■ **What to work on**: Copy out in full each line of the listing below that contains the word "perform", matching case exactly.

┌──

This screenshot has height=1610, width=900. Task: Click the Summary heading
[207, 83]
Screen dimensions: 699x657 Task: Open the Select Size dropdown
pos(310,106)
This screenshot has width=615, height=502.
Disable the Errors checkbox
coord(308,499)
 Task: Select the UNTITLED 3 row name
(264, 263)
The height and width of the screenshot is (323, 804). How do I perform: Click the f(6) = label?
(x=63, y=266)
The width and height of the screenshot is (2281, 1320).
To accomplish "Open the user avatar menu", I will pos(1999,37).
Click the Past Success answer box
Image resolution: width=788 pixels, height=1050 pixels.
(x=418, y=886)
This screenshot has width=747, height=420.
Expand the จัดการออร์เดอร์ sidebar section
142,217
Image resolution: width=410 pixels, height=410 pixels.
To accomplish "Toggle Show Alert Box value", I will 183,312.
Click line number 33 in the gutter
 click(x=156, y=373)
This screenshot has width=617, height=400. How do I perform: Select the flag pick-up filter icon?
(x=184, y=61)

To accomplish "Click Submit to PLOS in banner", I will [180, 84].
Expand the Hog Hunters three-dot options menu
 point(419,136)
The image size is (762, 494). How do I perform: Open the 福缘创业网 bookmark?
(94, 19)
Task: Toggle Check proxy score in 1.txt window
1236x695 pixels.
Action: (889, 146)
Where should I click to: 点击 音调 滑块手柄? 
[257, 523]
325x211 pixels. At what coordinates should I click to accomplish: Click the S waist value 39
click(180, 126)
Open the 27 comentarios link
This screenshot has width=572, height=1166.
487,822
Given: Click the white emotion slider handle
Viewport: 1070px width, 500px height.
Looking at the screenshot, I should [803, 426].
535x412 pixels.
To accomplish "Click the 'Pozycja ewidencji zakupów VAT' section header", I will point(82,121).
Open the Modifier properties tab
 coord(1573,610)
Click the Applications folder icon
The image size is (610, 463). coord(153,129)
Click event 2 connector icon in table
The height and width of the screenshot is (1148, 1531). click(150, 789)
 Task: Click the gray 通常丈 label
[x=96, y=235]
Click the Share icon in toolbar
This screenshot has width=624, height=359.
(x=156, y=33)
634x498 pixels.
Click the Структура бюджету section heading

└──

■ **Task answer**:
The height and width of the screenshot is (323, 804). How do I perform: Click the f(6) = label?
This screenshot has width=617, height=400. How do I perform: Select the flag pick-up filter icon?
The image size is (762, 494). How do I perform: Open the 福缘创业网 bookmark?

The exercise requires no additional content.